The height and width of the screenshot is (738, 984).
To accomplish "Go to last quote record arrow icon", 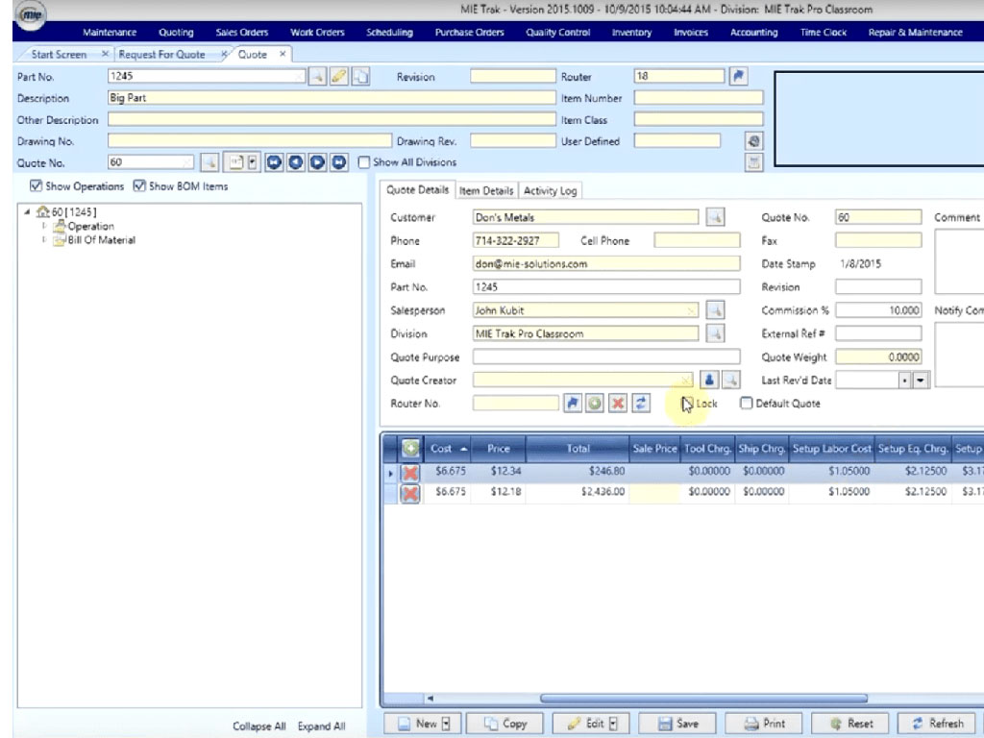I will 340,162.
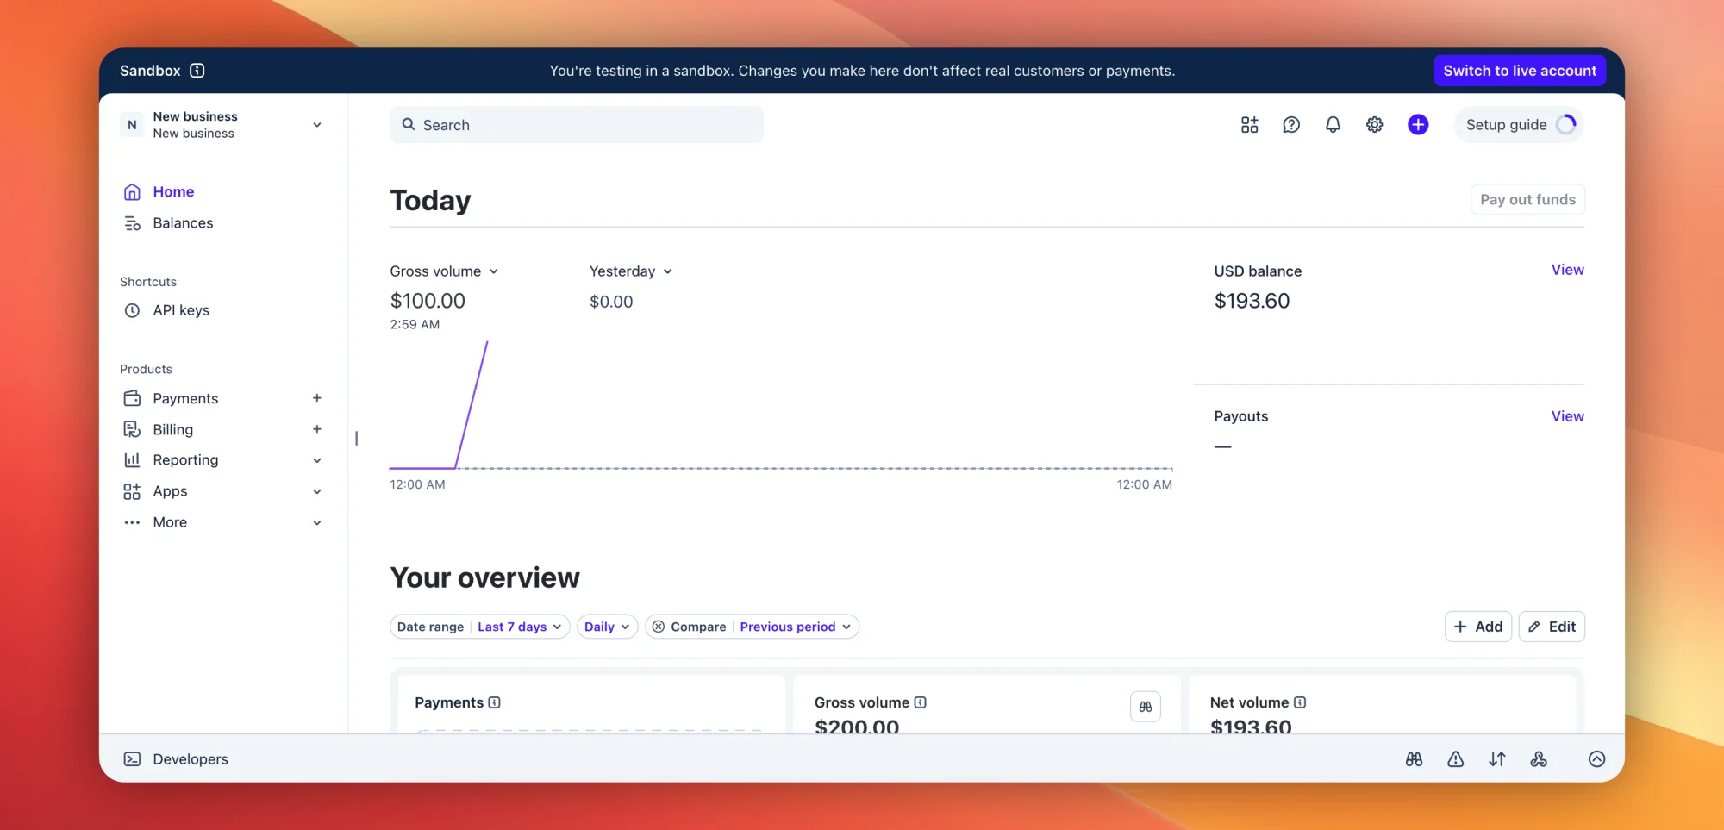Click the Sandbox info icon
Screen dimensions: 1724x830
click(197, 71)
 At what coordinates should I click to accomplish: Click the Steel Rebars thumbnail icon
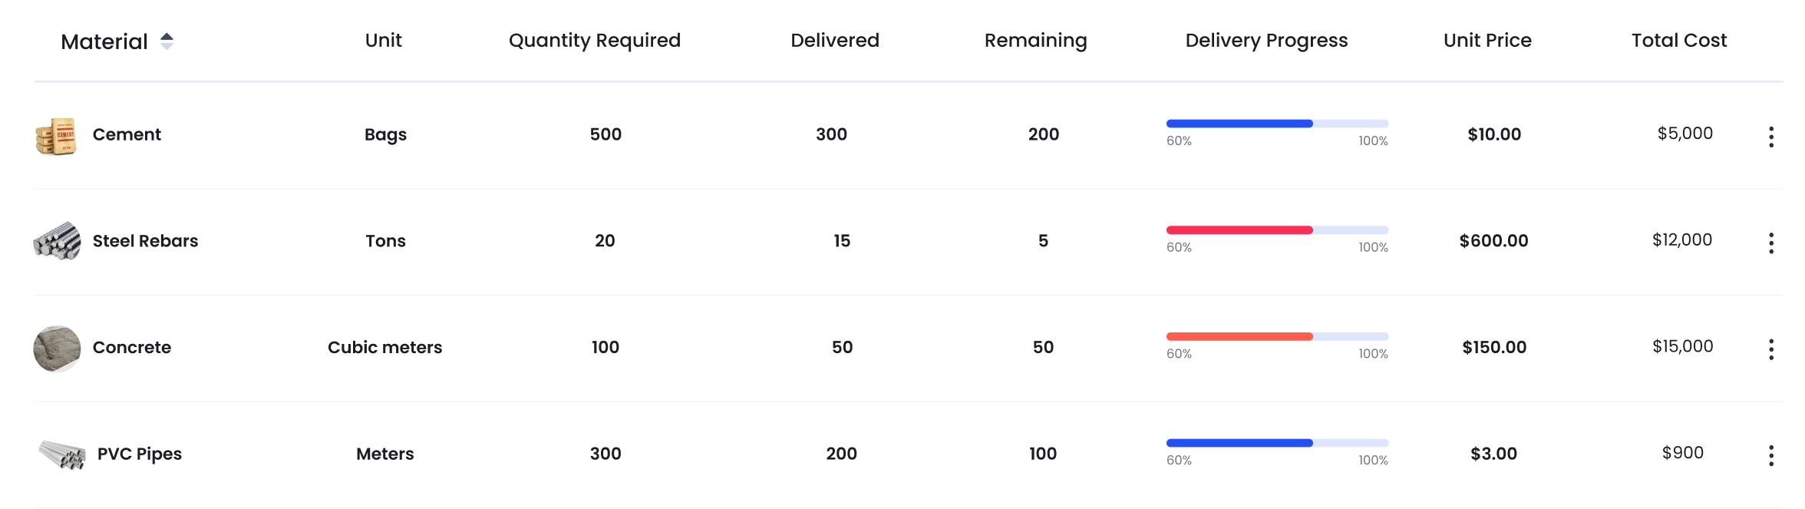click(57, 241)
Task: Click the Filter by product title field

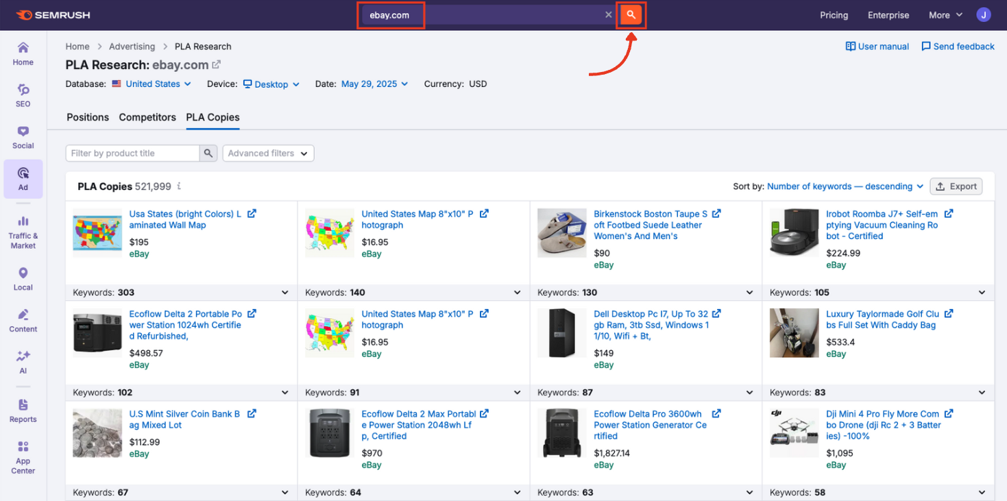Action: [130, 153]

************

(What you should do)
Each line from the one containing "At what coordinates" down to the final line of the records above must be reproduced exactly; no pictures go into the copy.

(Result)
 At what coordinates should I click to accomplish: Click the Steel Rebars thumbnail icon
click(57, 241)
Task: Click the Filter by product title field

Action: [130, 153]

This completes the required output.